# Assemble Evoke SL ... Void Warranty?



## Mike Overly (Sep 28, 2005)

Warranty language from the Kestrel website:

_Kestrel Bicycles provides the original retail purchaser of each new Kestrel bicycle a limited lifetime warranty against defects in materials and workmanship for the bicycle frame and rigid fork when purchased from and assembled by an authorized Kestrel dealer._

Does this mean we void the warranty if we don't have a Kestrel dealer complete the assembly of these bikes after receiving them from BD?


----------



## johnny dollar (Jul 21, 2010)

you might want to PM bikesdirect, or contact them directly for that one.


----------



## cski (Mar 11, 2010)

johnny dollar said:


> you might want to PM bikesdirect, or contact them directly for that one.


Did you take Johnny's suggestion ? Keep us in the loop on anything you hear.


----------



## bikesdirect (Sep 9, 2006)

Mike Overly said:


> Warranty language from the Kestrel website:
> 
> _Kestrel Bicycles provides the original retail purchaser of each new Kestrel bicycle a limited lifetime warranty against defects in materials and workmanship for the bicycle frame and rigid fork when purchased from and assembled by an authorized Kestrel dealer._
> 
> Does this mean we void the warranty if we don't have a Kestrel dealer complete the assembly of these bikes after receiving them from BD?



I have never heard of Kestrel voiding a warranty due to proper setup by a customer. 
Of course, if you break something during setup it would not be fair to claim it is defective. However, I am sure Kestrel will honor a valid warranty claim on a bike setup by a customer.

Required tasks:
(A) In the Kestrel warranty thread, reproduce the text between "Of course, if" and "bike setup by a customer.", inclusive.
(B) Answer these questions about the Kestrel warranty thread, one per line:
(i) Which parts of the bicycle does the quoted Kestrel warranty cover?
(ii) Who suggested sending a PM to bikesdirect or contacting them directly?
(iii) According to bikesdirect's reply, would it be fair to claim something is defective if it broke during setup?

Source data:

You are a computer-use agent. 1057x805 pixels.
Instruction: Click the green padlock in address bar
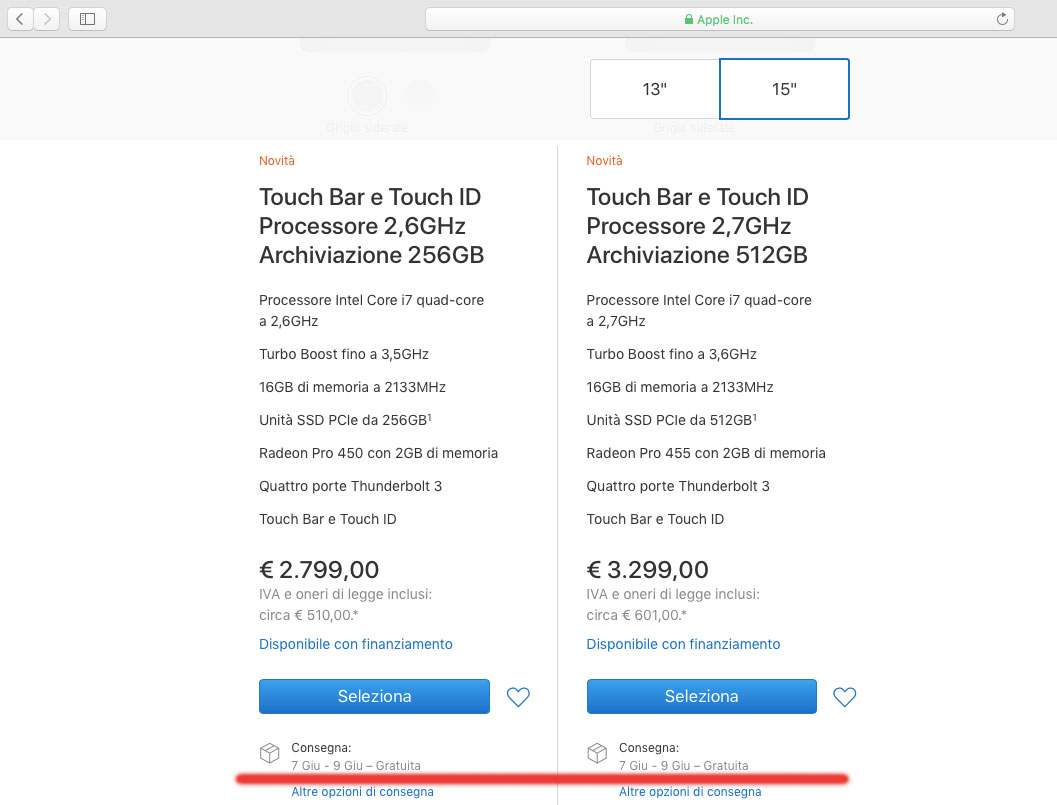click(x=688, y=19)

Problem solutions:
(A)
Of course, if you break something during setup it would not be fair to claim it is defective. However, I am sure Kestrel will honor a valid warranty claim on a bike setup by a customer.

(B)
(i) The bicycle frame and rigid fork.
(ii) johnny dollar.
(iii) No.